Fundamentals of table expressions, Part 8 – CTEs, optimization considerations continued

This article is the eighth part in a series about table expressions. So far I provided a background to table expressions, covered both the logical and optimization aspects of derived tables, the logical aspects of CTEs, and some of the optimization aspects of CTEs. This month I continue the coverage of optimization aspects of CTEs, specifically addressing how multiple CTE references are handled.

In my examples I’ll continue using the sample database TSQLV5. You can find the script that creates and populates TSQLV5 here, and its ER diagram here.

Multiple references and nondeterminism

Last month I explained and demonstrated that CTEs get unnested, whereas temporary tables and table variables actually persist data. I provided recommendations in terms of when it makes sense to use CTEs versus when it makes sense to use temporary objects from a query performance standpoint. But there’s another important aspect of CTE optimization, or physical processing, to consider beyond the solution’s performance—how multiple references to the CTE from an outer query are handled. It’s important to realize that if you have an outer query with multiple references to the same CTE, each gets unnested separately. If you have nondeterministic calculations in the CTE’s inner query, those calculations can have different results in the different references.
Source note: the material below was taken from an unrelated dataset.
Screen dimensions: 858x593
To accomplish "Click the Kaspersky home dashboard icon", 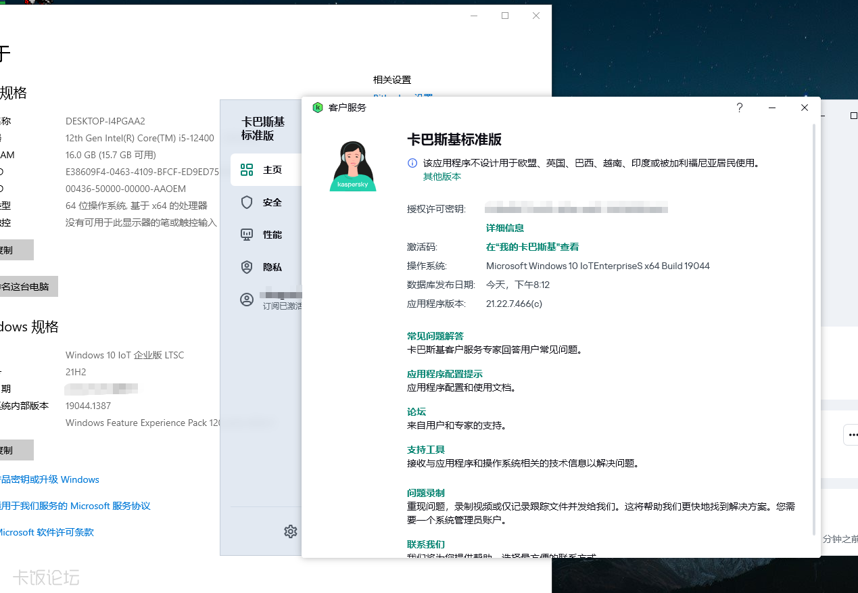I will coord(247,170).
Say for instance that you invoke the SYSDATETIME function in a CTE’s inner query, creating a result column called dt. Generally, assuming no change in the inputs, a built-in function is evaluated once per query and reference, irrespective of the number of rows involved. If you refer to the CTE only once from an outer query, but interact with the dt column multiple times, all references are supposed to represent the same function evaluation and return the same values. However, if you refer to the CTE multiple times in the outer query, be it with multiple subqueries referring to the CTE or a join between multiple instances of the same CTE (say aliased as C1 and C2), the references to C1.dt and C2.dt represent different evaluations of the underlying expression and could result in different values.
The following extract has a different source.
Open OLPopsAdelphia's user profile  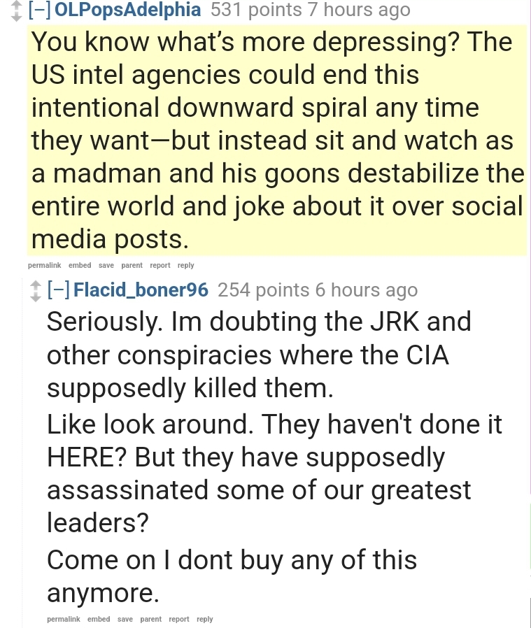point(127,10)
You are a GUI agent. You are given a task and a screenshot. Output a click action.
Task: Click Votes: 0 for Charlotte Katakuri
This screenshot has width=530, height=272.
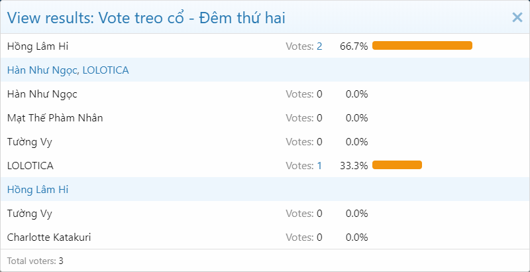pos(303,238)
To demonstrate this, consider the following three batches:

-- Batch 1

DECLARE @i AS INT = 1;

WHILE @@ROWCOUNT = 1
  SELECT @i += 1 WHERE SYSDATETIME() = SYSDATETIME();

PRINT @i;
GO

-- Batch 2

DECLARE @i AS INT = 1;

WHILE @@ROWCOUNT = 1
  WITH C AS ( SELECT SYSDATETIME() AS dt )
    SELECT @i += 1 FROM C WHERE dt = dt;

PRINT @i;
GO

-- Batch 3

DECLARE @i AS INT = 1;

WHILE @@ROWCOUNT = 1
  WITH C AS ( SELECT SYSDATETIME() AS dt ) 
    SELECT @i += 1 WHERE (SELECT dt FROM C) = (SELECT dt FROM C);

PRINT @i;
GO

Based on what I just explained, can you identify which of the batches have an infinite loop and which will stop at some point due to the two comparands of the predicate evaluating to different values?

Remember that I said that a call to a built-in nondeterministic function like SYSDATETIME is evaluated once per query and reference. This means that in Batch 1 you have two different evaluations and after enough iterations of the loop they will result in different values. Try it. How many iterations did the code report?
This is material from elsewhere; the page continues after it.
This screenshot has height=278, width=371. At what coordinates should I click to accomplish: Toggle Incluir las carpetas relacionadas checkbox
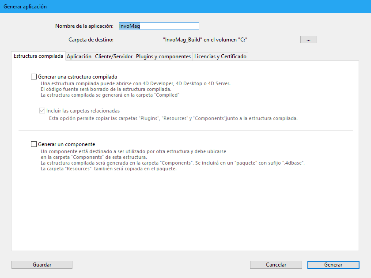click(42, 111)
As for Batch 2, the code has two references to the dt column from the same CTE instance, meaning that both represent the same function evaluation and should represent the same value. Consequently, Batch 2 has an infinite loop. Run it for any amount of time that you like, but eventually you will need to stop the code execution.

As for Batch 3, the outer query has two different subqueries interacting with the CTE C, each representing a different instance that goes through an unnesting process separately. The code doesn’t explicitly assign different aliases to the different instances of the CTE because the two subqueries appear in independent scopes, but to make it easier to understand, you could think of the two as using different aliases such as C1 in one subquery and C2 in the other. So it’s as if one subquery interacts with C1.dt and the other with C2.dt. The different references represent different evaluations of the underlying expression and hence can result in different values. Try running the code and see that it stops at some point. How many iterations did it take until it stopped?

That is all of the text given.